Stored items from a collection

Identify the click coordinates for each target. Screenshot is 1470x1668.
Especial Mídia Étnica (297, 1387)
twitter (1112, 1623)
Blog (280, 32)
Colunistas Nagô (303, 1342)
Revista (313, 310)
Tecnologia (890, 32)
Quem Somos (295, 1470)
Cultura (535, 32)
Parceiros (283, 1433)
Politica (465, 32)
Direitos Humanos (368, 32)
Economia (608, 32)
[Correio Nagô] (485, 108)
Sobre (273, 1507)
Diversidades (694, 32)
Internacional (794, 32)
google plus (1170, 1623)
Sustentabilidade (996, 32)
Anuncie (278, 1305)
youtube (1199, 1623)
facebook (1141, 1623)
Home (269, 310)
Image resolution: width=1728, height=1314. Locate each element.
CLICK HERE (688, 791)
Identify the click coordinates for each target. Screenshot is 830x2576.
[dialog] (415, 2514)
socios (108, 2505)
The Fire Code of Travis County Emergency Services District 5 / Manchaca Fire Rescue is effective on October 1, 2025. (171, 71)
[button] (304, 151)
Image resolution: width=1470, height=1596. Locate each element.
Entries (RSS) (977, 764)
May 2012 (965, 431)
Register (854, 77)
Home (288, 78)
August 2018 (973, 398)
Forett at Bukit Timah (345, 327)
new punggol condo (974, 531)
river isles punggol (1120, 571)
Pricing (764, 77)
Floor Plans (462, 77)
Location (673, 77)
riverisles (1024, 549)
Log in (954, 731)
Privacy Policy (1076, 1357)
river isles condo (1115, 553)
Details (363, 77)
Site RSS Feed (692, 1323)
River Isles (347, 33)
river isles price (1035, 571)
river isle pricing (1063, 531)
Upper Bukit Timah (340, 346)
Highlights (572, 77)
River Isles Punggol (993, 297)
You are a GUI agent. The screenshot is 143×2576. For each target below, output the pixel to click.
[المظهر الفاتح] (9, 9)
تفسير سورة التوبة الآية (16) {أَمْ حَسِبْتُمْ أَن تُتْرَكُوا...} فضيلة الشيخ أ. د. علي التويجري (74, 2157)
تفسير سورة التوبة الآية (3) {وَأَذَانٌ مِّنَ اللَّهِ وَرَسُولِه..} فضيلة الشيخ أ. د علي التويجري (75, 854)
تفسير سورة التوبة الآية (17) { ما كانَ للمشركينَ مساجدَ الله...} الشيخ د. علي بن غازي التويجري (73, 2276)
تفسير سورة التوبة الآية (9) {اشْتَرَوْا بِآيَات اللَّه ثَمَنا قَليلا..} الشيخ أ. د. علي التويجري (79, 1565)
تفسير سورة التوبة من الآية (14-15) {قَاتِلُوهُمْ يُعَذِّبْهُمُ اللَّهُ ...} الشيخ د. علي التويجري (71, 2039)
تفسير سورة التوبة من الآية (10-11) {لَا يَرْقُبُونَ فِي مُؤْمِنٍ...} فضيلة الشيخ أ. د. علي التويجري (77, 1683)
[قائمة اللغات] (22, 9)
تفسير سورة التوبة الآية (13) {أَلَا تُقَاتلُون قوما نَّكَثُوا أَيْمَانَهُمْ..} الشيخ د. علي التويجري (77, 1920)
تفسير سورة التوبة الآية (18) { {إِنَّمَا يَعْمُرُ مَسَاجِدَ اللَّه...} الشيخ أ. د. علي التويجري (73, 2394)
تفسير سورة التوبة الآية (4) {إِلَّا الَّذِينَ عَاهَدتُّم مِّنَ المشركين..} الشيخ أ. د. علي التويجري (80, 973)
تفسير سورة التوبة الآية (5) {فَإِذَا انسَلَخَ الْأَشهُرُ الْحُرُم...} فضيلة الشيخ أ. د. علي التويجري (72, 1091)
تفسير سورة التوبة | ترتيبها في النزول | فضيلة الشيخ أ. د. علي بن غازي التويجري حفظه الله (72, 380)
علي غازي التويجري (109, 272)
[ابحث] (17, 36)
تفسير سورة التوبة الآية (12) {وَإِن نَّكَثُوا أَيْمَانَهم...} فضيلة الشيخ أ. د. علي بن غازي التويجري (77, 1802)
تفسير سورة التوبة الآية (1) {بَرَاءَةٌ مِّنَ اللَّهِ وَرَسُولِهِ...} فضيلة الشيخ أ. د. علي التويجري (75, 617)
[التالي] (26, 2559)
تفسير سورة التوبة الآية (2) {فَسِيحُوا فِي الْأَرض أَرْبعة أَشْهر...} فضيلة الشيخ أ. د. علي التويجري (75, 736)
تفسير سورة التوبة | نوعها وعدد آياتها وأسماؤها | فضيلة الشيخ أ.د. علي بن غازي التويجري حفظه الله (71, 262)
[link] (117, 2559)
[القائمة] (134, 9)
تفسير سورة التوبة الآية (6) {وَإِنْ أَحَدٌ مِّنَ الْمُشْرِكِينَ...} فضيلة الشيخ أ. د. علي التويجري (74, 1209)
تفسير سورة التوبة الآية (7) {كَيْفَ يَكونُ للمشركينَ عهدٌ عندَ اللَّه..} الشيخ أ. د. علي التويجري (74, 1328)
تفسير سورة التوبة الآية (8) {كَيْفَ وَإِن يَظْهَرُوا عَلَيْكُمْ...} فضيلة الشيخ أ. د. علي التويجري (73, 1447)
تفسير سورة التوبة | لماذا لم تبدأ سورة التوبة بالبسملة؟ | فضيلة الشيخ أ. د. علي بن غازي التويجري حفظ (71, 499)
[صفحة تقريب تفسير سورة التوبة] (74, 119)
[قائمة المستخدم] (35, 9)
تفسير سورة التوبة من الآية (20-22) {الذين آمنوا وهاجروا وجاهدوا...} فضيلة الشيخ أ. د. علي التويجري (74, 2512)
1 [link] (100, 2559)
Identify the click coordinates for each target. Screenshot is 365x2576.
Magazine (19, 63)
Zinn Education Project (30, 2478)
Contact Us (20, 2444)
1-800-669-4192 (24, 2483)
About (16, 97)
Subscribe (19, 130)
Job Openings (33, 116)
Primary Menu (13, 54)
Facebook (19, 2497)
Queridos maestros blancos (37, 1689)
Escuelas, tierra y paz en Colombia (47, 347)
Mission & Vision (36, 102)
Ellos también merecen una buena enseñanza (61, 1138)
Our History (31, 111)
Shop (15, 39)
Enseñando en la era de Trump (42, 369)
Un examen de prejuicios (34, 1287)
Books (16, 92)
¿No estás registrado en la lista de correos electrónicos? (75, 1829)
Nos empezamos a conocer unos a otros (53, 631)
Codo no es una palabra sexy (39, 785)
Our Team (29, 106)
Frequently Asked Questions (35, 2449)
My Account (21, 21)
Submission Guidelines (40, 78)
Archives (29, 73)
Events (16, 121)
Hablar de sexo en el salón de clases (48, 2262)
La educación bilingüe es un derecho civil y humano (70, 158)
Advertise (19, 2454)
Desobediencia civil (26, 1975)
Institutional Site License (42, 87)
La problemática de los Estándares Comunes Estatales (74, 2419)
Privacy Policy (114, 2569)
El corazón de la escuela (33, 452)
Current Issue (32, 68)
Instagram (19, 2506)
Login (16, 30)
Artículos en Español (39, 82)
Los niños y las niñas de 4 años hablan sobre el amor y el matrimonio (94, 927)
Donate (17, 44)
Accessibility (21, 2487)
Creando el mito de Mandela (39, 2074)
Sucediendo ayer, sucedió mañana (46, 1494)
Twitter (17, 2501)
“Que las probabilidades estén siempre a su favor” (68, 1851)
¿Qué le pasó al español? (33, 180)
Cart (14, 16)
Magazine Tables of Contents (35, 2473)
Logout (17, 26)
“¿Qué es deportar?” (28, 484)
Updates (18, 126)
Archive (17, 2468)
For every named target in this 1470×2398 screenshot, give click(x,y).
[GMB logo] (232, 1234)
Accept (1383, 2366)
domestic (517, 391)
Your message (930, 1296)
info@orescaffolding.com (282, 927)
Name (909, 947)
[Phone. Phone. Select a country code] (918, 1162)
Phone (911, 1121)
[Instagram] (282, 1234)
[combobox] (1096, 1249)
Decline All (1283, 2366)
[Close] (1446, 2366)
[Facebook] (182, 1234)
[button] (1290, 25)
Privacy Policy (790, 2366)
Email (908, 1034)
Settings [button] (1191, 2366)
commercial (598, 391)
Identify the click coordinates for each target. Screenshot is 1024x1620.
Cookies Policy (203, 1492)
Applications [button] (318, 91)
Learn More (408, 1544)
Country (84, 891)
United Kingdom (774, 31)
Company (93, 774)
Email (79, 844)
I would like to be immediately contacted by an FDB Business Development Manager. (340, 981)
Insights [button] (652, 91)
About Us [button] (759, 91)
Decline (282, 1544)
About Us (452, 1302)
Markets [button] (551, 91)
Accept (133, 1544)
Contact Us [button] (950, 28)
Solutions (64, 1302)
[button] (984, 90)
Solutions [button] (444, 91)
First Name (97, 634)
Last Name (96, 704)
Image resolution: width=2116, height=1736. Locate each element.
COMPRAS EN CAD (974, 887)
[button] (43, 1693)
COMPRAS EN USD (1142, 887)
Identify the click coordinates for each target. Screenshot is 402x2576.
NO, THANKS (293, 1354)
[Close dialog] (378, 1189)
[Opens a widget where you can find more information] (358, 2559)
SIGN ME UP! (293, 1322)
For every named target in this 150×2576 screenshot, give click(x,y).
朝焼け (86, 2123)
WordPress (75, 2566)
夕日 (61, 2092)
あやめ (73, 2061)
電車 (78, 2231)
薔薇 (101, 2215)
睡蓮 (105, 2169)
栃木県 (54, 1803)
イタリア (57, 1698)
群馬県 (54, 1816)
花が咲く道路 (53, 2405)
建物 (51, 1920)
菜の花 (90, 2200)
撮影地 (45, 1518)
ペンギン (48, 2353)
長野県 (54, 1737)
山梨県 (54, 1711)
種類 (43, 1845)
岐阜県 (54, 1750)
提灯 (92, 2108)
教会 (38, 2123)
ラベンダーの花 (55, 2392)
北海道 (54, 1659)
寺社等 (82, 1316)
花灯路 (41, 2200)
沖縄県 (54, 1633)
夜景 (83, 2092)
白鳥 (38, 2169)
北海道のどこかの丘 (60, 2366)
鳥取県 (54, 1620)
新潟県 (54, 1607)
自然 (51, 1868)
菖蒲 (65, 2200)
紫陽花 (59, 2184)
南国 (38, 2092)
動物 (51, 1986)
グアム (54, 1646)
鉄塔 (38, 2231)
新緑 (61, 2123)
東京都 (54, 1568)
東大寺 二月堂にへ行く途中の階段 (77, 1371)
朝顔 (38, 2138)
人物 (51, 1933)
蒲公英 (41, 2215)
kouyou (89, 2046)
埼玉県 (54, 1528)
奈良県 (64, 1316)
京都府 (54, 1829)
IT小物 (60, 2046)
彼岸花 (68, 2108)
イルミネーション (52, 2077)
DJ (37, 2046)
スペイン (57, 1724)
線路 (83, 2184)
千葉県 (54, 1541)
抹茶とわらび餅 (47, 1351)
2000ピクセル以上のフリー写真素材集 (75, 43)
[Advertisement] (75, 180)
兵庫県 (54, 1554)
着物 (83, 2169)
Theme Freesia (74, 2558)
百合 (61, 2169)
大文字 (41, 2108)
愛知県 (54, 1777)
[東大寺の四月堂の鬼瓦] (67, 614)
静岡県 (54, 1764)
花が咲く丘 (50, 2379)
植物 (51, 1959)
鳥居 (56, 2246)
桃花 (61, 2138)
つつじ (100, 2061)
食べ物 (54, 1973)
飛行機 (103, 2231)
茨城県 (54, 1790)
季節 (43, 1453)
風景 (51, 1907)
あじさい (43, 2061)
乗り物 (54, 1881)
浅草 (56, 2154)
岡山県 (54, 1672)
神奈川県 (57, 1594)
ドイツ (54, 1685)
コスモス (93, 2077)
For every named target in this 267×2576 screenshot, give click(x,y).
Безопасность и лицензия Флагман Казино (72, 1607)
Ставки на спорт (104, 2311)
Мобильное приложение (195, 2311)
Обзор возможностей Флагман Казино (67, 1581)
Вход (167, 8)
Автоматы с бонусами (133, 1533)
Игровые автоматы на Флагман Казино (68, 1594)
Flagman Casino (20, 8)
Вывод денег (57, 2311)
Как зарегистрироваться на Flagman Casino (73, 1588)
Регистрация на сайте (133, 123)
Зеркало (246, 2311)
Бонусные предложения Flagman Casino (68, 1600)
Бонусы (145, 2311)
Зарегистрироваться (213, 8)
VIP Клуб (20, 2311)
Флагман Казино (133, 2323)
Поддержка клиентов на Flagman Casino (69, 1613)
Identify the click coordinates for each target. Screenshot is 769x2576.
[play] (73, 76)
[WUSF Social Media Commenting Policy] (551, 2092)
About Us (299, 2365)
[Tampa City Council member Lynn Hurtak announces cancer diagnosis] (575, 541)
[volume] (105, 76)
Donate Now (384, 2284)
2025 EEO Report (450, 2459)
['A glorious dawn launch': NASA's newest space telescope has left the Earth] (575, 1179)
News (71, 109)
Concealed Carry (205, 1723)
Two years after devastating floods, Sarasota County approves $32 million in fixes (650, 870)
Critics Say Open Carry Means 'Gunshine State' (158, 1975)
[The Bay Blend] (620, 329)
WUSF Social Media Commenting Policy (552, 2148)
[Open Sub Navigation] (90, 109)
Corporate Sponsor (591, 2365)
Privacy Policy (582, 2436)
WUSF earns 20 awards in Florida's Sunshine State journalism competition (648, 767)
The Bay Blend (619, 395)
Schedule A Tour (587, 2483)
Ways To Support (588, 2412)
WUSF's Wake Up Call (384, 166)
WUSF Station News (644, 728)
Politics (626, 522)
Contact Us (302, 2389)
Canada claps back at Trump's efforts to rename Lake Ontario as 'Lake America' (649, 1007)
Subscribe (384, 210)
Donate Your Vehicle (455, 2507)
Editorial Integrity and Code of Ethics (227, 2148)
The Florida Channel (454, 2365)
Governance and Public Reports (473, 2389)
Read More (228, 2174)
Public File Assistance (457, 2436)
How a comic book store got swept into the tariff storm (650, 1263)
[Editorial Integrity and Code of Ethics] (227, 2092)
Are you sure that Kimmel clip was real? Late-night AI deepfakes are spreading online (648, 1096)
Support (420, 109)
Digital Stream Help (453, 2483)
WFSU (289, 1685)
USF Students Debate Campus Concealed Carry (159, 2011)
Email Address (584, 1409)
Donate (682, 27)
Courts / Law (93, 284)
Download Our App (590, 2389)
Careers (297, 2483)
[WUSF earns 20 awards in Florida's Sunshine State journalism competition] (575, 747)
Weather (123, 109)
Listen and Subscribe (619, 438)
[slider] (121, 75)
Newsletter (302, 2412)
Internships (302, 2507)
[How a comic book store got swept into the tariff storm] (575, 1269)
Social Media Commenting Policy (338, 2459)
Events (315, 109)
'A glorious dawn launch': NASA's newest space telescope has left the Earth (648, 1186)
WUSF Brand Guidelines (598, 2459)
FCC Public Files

• [ABOUT THIS TASK] Print the records above verbatim from their first line to the line containing "Economia (608, 32)", both included, and stop there.

• [RESULT OF THIS EXERCISE]
Identify the click coordinates for each target. Screenshot is 1470x1668.
Especial Mídia Étnica (297, 1387)
twitter (1112, 1623)
Blog (280, 32)
Colunistas Nagô (303, 1342)
Revista (313, 310)
Tecnologia (890, 32)
Quem Somos (295, 1470)
Cultura (535, 32)
Parceiros (283, 1433)
Politica (465, 32)
Direitos Humanos (368, 32)
Economia (608, 32)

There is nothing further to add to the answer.